Print the lines that run from the line with "Stoktakiler (185, 343)" to the line with "2025 (307, 2049)", keeping both end lines, exactly as they appear in the entries below, and nothing else.

Saved data entries
--- START ---
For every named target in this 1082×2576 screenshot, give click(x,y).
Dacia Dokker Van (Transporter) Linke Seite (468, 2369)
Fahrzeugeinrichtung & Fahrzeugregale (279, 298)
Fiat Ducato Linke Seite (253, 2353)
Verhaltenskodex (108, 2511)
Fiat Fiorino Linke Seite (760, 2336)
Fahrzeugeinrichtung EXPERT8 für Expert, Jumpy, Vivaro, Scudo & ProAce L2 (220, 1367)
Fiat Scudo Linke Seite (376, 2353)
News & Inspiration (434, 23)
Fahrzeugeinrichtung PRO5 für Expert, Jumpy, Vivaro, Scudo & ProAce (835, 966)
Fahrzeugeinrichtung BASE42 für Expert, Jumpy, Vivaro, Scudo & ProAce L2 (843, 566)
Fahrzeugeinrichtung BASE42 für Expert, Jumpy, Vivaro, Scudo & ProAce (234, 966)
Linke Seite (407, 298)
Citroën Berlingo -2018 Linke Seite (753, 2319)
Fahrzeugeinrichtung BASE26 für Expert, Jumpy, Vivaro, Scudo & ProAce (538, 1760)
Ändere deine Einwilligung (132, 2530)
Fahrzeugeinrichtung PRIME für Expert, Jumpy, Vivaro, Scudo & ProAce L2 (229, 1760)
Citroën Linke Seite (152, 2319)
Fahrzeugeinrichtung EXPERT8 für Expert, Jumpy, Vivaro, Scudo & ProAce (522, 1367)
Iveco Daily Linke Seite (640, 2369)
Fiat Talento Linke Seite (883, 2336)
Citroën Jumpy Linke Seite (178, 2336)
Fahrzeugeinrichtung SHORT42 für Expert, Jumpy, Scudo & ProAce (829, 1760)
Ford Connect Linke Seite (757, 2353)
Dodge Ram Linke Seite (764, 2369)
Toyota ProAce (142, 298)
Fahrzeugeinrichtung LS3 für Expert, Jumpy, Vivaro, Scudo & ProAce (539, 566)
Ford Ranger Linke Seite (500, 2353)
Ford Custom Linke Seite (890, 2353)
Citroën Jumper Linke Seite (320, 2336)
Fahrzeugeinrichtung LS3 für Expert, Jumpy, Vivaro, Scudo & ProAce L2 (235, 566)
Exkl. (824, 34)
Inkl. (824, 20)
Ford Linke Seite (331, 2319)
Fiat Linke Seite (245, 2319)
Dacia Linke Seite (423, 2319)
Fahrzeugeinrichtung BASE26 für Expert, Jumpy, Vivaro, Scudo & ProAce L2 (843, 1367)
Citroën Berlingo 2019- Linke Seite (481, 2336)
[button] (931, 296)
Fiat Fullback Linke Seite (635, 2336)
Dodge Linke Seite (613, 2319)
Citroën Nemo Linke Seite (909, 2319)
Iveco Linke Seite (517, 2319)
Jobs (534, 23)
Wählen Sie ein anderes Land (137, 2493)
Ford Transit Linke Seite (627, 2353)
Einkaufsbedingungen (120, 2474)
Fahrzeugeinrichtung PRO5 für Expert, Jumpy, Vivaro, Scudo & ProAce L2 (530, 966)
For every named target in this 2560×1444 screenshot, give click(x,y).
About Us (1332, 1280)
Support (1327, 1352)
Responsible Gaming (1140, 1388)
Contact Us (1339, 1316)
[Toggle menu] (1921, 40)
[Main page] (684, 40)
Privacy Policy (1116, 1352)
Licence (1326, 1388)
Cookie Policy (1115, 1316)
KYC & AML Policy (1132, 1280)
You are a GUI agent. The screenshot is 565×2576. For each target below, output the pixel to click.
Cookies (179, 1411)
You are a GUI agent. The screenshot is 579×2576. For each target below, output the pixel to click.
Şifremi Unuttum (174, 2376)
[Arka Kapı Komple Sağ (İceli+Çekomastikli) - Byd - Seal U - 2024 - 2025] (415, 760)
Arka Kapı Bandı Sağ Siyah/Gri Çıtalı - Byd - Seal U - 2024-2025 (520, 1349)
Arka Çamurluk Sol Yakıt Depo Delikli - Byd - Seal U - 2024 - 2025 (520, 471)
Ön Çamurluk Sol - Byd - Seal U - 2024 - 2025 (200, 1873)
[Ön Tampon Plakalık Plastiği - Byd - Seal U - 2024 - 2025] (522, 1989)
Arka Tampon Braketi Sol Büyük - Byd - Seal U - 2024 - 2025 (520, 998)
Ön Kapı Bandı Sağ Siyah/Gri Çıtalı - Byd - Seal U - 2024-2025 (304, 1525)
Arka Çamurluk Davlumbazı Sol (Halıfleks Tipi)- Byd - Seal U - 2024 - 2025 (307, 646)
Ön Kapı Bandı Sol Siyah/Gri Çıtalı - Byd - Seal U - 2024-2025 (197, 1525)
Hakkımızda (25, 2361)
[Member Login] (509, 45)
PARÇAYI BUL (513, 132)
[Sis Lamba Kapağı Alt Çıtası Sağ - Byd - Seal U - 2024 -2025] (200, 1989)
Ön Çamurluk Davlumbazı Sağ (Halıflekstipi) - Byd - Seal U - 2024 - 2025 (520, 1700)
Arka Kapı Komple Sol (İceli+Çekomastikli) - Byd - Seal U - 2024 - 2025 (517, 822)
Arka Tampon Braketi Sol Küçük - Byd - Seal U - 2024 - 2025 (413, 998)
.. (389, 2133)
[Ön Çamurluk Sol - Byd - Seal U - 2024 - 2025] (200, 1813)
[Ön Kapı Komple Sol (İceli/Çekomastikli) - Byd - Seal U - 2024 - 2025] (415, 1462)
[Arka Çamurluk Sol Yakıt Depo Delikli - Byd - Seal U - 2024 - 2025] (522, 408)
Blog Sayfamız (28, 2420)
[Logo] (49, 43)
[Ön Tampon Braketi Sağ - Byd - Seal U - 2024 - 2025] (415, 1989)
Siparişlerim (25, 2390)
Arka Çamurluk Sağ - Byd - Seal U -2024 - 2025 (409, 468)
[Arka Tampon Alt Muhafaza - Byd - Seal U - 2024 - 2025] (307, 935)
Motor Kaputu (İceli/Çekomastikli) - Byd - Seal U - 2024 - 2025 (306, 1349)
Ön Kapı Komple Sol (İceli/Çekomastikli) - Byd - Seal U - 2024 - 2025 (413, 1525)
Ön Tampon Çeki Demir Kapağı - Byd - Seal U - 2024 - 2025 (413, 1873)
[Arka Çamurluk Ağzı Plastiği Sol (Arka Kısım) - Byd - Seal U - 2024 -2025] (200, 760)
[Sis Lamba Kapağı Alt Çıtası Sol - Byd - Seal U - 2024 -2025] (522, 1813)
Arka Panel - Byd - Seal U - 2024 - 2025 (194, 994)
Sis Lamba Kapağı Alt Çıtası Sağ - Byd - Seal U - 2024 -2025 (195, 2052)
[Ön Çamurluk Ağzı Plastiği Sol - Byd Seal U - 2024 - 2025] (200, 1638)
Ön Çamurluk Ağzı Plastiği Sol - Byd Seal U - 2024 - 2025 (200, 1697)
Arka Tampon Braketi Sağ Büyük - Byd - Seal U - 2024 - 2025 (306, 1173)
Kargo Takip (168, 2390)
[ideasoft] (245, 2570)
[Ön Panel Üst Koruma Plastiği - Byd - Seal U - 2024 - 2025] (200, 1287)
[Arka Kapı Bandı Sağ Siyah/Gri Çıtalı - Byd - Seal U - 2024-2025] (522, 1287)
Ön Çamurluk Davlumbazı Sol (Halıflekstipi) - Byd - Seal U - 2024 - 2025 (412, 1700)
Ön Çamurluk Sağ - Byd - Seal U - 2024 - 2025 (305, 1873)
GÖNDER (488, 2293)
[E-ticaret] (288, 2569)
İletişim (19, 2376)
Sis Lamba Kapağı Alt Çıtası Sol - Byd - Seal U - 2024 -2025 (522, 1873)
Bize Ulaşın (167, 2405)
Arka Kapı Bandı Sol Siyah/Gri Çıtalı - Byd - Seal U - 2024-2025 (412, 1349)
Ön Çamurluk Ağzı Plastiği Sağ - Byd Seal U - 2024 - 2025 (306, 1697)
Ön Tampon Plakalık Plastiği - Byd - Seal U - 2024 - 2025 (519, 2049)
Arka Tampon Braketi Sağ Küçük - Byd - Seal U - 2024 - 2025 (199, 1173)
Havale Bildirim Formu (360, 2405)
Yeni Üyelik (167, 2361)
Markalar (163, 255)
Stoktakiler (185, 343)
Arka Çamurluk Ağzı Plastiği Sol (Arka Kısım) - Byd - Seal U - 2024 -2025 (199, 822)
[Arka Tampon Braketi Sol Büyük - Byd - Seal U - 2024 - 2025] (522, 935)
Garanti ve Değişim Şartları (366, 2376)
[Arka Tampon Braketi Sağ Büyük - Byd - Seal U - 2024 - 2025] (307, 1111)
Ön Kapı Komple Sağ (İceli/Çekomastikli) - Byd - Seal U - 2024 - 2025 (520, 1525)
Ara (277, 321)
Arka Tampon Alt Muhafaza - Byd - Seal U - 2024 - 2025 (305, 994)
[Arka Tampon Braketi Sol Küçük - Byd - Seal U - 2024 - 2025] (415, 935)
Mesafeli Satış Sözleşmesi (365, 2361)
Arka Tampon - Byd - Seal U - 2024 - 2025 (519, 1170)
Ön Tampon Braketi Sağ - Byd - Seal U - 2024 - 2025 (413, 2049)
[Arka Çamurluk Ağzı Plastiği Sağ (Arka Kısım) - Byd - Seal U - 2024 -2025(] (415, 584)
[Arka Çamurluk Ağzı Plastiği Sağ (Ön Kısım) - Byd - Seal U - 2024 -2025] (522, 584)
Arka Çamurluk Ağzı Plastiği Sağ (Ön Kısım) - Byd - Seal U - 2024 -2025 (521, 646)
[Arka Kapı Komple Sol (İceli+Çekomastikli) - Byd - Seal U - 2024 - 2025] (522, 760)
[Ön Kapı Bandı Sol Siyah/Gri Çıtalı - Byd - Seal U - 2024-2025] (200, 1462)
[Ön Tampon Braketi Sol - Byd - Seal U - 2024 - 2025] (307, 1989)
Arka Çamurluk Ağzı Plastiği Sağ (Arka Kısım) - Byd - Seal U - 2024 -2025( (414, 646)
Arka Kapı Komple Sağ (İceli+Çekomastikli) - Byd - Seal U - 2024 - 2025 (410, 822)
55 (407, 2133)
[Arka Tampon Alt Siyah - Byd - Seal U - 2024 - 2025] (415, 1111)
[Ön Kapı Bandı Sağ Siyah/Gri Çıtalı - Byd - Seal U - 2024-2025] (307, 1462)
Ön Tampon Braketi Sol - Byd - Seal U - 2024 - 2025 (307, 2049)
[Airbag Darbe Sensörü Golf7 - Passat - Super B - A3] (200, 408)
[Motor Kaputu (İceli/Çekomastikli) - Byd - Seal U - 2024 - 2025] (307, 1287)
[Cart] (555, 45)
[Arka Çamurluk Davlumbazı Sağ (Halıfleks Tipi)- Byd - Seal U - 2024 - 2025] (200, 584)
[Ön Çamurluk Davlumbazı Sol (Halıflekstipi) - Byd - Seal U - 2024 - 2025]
--- END ---
### Task output
Stoktakiler (185, 343)
Arka Çamurluk Ağzı Plastiği Sol (Arka Kısım) - Byd - Seal U - 2024 -2025 (199, 822)
[Arka Tampon Braketi Sol Büyük - Byd - Seal U - 2024 - 2025] (522, 935)
Garanti ve Değişim Şartları (366, 2376)
[Arka Tampon Braketi Sağ Büyük - Byd - Seal U - 2024 - 2025] (307, 1111)
Ön Kapı Komple Sağ (İceli/Çekomastikli) - Byd - Seal U - 2024 - 2025 (520, 1525)
Ara (277, 321)
Arka Tampon Alt Muhafaza - Byd - Seal U - 2024 - 2025 (305, 994)
[Arka Tampon Braketi Sol Küçük - Byd - Seal U - 2024 - 2025] (415, 935)
Mesafeli Satış Sözleşmesi (365, 2361)
Arka Tampon - Byd - Seal U - 2024 - 2025 (519, 1170)
Ön Tampon Braketi Sağ - Byd - Seal U - 2024 - 2025 (413, 2049)
[Arka Çamurluk Ağzı Plastiği Sağ (Arka Kısım) - Byd - Seal U - 2024 -2025(] (415, 584)
[Arka Çamurluk Ağzı Plastiği Sağ (Ön Kısım) - Byd - Seal U - 2024 -2025] (522, 584)
Arka Çamurluk Ağzı Plastiği Sağ (Ön Kısım) - Byd - Seal U - 2024 -2025 (521, 646)
[Arka Kapı Komple Sol (İceli+Çekomastikli) - Byd - Seal U - 2024 - 2025] (522, 760)
[Ön Kapı Bandı Sol Siyah/Gri Çıtalı - Byd - Seal U - 2024-2025] (200, 1462)
[Ön Tampon Braketi Sol - Byd - Seal U - 2024 - 2025] (307, 1989)
Arka Çamurluk Ağzı Plastiği Sağ (Arka Kısım) - Byd - Seal U - 2024 -2025( (414, 646)
Arka Kapı Komple Sağ (İceli+Çekomastikli) - Byd - Seal U - 2024 - 2025 (410, 822)
55 (407, 2133)
[Arka Tampon Alt Siyah - Byd - Seal U - 2024 - 2025] (415, 1111)
[Ön Kapı Bandı Sağ Siyah/Gri Çıtalı - Byd - Seal U - 2024-2025] (307, 1462)
Ön Tampon Braketi Sol - Byd - Seal U - 2024 - 2025 (307, 2049)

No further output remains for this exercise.